YOUR OBJECTIVE ▸
Write the data below out again in full, exactly as shown.

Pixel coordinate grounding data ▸
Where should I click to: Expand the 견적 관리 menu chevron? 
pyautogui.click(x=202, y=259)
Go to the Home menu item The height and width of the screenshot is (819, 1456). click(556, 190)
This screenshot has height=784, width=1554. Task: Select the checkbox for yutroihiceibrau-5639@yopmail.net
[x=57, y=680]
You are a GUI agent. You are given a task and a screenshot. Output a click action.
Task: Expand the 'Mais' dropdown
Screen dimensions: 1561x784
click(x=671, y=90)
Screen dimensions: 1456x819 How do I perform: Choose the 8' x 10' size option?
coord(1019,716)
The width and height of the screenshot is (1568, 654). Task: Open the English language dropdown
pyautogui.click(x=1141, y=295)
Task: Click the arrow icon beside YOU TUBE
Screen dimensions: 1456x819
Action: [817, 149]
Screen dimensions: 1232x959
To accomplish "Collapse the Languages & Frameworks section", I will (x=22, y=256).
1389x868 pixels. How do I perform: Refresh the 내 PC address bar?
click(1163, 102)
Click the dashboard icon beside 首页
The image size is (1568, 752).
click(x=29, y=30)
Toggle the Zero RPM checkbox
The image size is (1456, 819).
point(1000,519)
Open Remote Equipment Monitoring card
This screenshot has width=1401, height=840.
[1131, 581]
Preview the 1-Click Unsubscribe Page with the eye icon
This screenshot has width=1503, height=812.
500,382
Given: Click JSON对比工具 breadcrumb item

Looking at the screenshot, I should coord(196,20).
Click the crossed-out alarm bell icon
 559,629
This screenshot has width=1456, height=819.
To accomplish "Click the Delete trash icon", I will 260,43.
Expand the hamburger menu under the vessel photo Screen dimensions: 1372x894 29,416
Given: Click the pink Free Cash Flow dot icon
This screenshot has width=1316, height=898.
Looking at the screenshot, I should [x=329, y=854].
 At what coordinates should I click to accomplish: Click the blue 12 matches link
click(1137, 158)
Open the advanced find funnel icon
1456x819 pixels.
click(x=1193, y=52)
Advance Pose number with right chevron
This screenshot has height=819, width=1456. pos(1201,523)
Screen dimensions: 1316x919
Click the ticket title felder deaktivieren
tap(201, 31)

RESPONSE TO THIS TASK ▸
Where should I click to: Expand the 견적 관리 menu chevron? 
pyautogui.click(x=202, y=259)
Go to the Home menu item The height and width of the screenshot is (819, 1456). click(556, 190)
This screenshot has height=784, width=1554. Task: Select the checkbox for yutroihiceibrau-5639@yopmail.net
[x=57, y=680]
You are a GUI agent. You are given a task and a screenshot. Output a click action.
Task: Expand the 'Mais' dropdown
Screen dimensions: 1561x784
click(x=671, y=90)
Screen dimensions: 1456x819 How do I perform: Choose the 8' x 10' size option?
coord(1019,716)
The width and height of the screenshot is (1568, 654). Task: Open the English language dropdown
pyautogui.click(x=1141, y=295)
Task: Click the arrow icon beside YOU TUBE
Screen dimensions: 1456x819
Action: [817, 149]
Screen dimensions: 1232x959
To accomplish "Collapse the Languages & Frameworks section", I will (x=22, y=256).
1389x868 pixels. How do I perform: Refresh the 내 PC address bar?
click(1163, 102)
Click the dashboard icon beside 首页
The image size is (1568, 752).
click(x=29, y=30)
Toggle the Zero RPM checkbox
The image size is (1456, 819).
point(1000,519)
Open Remote Equipment Monitoring card
This screenshot has width=1401, height=840.
[1131, 581]
Preview the 1-Click Unsubscribe Page with the eye icon
This screenshot has width=1503, height=812.
500,382
Given: Click JSON对比工具 breadcrumb item

Looking at the screenshot, I should coord(196,20).
Click the crossed-out alarm bell icon
 559,629
This screenshot has width=1456, height=819.
To accomplish "Click the Delete trash icon", I will 260,43.
Expand the hamburger menu under the vessel photo Screen dimensions: 1372x894 29,416
Given: Click the pink Free Cash Flow dot icon
This screenshot has width=1316, height=898.
Looking at the screenshot, I should [x=329, y=854].
 At what coordinates should I click to accomplish: Click the blue 12 matches link
click(1137, 158)
Open the advanced find funnel icon
1456x819 pixels.
click(x=1193, y=52)
Advance Pose number with right chevron
This screenshot has height=819, width=1456. pos(1201,523)
Screen dimensions: 1316x919
Click the ticket title felder deaktivieren
tap(201, 31)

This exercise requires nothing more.